Moreover, the control unit 70 may decrease the drying strength of
the posttreatment dry unit 32 when the resolution of the image to
be formed on the recording medium is low (decreased).
[0239] In this case, it may be preferable that the control unit 70
decrease the applying amount of the pretreatment liquid when the
resolution of the image to be formed on the recording medium is
high (increased). Further, it may be preferable that the control
unit 70 increase the applying amount of the pretreatment liquid
when the resolution of the image to be formed on the recording
medium is low (decreased).
[0240] Further, it may be preferable that the control unit 70
decrease the drying strength of the pretreatment dry unit 31 when
the resolution of the image to be formed on the recording medium is
high (increased). Moreover, it may be preferable that the control
unit 70 decrease the drying strength of the pretreatment dry unit
31 when the resolution of the image to be formed on the recording
medium is low (decreased).
[0241] That is, the control unit 70 may be able to compute the
applying amount of the pretreatment liquid, the ejecting amount of
the posttreatment liquid, and the drying strength of the dry unit,
based on the resolution of the image to be formed on the recording
medium. Accordingly, the image forming apparatus 100 used in the
image forming method according to the second embodiment may be able
to apply the pretreatment liquid and the posttreatment liquid based
on resolution of an image to be formed on the recording medium.

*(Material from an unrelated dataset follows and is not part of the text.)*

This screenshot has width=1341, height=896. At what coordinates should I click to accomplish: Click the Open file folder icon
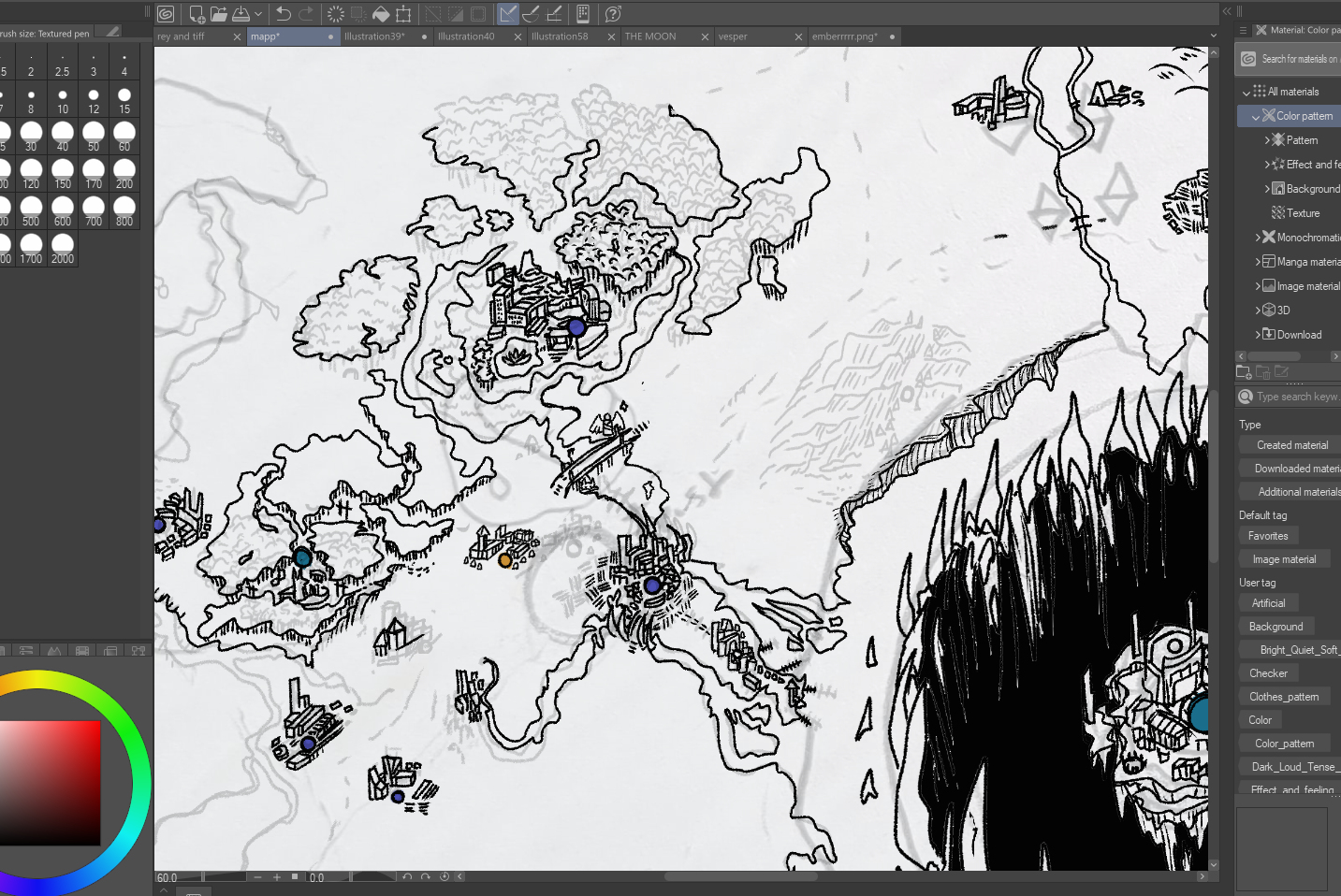pyautogui.click(x=219, y=14)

Further, the image forming apparatus 100 used in the image forming
method according to the second embodiment may be able to control
the dry unit such that the drying strength is set at an optimal
level after the pretreatment liquid is applied to the recording
medium, and to control the dry unit such that the drying strength
is set at an optimal level after the posttreatment liquid is
applied to the recording medium. Thus, it may be possible to
further suppress the beading by controlling the applying amount of
the pretreatment liquid, the ejecting amount of the posttreatment
liquid, and the drying strength of the dry unit (including the
pretreatment dry unit and the posttreatment dry unit) so as to
improve the image quality. In addition, it may be possible to
further suppress the shrinkage of the recording medium due to the
insufficient dryness of the recording medium or excessive dryness
of the recording medium.
[0242] When the control unit 70 increases the applying amount of
the pretreatment liquid, the control unit 70 may, for example,
apply the pretreatment liquid to the recording medium in an amount
of 1.5 g/m.sup.2 or more. On the other hand, when the control unit
70 decreases the applying amount of the pretreatment liquid, the
control unit 70 may, for example, apply the pretreatment liquid to
the recording medium in an amount less than 1.5 g/m.sup.2. Further,
when the control unit 70 decreases the applying amount of the
pretreatment liquid, the control unit 70 may, for example, apply no
pretreatment liquid to the recording medium. Moreover, the control
unit 70 may optionally change the applying amount of the
pretreatment liquid 20L based on physical properties or the like of
the recording medium.
[0243] Similarly, when the control unit 70 increases the ejecting
amount of the posttreatment liquid, the control unit 70 may, for
example, eject the posttreatment liquid to the recording medium in
an amount of 1.2 g/m.sup.2 or more. On the other hand, when the
control unit 70 decreases the ejecting amount of the posttreatment
liquid, the control unit 70 may, for example, eject the
posttreatment liquid to the recording medium in an amount less than
1.2 g/m.sup.2.
[0244] Further, when the control unit 70 decreases the ejecting
amount of the pretreatment liquid, the control unit 70 may, for
example, eject no posttreatment liquid to the recording medium.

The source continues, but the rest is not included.